Friday, December 13, 2024

Q&A with Paulina Bren

 

Photo by Adam Patane

 

 

Paulina Bren is the author of the new book She-Wolves: The Untold History of Women on Wall Street. Her other books include The Barbizon. She is a professor at Vassar College, and she lives in New York City.

 

Q: What inspired you to write She-Wolves, and how was the book’s title chosen?

 

A: She-Wolves emerged from my previous book, The Barbizon: The Hotel That Set Women Free, and indeed in many ways I see it as a continuation of that story. 

 

While writing The Barbizon, I was struck by how when New York City took a downturn, starting in the late 1960s one might say, that occupancy rates at this famous women-only hotel started to decline. And yet surely this should have been the moment when young women were eager to live somewhere that offered safety and community? 

 

Clearly, a different kind of woman was starting to embody New York and I followed her figuratively, and in one case literally, from out of the Barbizon and onto Wall Street.

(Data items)
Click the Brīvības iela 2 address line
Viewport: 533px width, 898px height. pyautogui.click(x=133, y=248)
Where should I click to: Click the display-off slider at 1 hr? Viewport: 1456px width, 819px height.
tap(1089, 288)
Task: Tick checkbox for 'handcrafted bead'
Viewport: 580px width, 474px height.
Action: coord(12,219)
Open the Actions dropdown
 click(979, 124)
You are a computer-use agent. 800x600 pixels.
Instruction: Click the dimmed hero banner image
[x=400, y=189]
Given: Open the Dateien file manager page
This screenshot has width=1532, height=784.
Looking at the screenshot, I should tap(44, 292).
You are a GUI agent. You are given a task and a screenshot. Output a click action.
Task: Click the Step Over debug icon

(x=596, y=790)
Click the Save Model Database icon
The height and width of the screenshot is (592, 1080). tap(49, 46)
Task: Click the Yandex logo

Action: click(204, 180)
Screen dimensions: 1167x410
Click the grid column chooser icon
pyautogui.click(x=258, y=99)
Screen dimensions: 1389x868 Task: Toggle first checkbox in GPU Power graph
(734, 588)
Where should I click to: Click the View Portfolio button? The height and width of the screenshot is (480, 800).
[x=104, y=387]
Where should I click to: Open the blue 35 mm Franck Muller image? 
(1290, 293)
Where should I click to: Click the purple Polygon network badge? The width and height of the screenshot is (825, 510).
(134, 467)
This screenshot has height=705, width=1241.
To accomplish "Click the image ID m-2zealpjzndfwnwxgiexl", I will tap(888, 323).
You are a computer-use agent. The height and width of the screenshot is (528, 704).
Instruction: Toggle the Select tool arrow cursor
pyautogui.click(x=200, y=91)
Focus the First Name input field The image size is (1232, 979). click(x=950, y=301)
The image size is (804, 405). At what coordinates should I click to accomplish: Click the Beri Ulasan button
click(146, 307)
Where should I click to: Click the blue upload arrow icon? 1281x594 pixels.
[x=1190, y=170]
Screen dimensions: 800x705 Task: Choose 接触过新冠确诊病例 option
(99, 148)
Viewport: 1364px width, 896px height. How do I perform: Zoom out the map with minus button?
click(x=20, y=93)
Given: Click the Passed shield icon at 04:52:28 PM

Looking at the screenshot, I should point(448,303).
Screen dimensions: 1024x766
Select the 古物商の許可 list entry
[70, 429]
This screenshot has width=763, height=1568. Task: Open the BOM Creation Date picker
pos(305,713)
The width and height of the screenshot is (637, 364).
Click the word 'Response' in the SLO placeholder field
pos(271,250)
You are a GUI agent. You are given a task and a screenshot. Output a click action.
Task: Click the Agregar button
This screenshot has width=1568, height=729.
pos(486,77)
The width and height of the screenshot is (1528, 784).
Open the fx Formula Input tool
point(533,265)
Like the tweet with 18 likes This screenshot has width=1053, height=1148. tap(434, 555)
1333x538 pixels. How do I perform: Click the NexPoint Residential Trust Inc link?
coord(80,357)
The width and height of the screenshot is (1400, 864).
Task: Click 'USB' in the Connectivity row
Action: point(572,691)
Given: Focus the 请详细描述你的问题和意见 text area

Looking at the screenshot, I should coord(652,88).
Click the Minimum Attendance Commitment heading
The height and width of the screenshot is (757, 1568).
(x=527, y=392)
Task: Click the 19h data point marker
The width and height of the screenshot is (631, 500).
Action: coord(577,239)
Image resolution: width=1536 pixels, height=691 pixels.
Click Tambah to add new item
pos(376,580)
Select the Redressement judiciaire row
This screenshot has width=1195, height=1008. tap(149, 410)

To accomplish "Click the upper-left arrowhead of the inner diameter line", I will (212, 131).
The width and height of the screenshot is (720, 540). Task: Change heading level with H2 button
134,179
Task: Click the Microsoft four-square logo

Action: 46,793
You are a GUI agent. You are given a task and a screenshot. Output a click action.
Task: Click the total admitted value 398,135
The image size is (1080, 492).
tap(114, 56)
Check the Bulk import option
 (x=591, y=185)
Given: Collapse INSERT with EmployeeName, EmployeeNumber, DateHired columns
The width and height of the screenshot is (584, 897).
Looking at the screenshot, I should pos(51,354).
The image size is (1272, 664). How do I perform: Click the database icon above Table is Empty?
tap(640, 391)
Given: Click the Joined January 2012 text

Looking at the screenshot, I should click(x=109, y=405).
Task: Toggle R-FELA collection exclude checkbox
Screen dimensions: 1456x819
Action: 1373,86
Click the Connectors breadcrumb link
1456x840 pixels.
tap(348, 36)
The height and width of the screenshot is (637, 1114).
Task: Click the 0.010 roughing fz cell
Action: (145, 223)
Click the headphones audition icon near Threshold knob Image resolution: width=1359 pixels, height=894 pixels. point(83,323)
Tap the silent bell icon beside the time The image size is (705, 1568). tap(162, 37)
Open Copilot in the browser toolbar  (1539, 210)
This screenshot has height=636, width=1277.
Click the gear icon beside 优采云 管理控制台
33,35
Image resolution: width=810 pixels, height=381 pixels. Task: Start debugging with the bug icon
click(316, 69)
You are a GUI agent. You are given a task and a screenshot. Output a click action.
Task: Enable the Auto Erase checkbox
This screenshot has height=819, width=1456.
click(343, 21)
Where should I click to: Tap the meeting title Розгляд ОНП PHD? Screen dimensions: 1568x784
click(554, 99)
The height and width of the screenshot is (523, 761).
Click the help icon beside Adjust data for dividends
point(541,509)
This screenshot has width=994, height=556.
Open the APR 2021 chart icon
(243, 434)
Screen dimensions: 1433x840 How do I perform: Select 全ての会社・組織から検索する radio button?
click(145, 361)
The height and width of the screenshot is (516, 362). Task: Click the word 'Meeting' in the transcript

# Exercise aim:
Write out the part of the Paulina Bren interview that begins with the words "Paulina Bren is" and ends with "New York City.". These lines are separate material, apart from the interview.

# Correct response:
Paulina Bren is the author of the new book She-Wolves: The Untold History of Women on Wall Street. Her other books include The Barbizon. She is a professor at Vassar College, and she lives in New York City.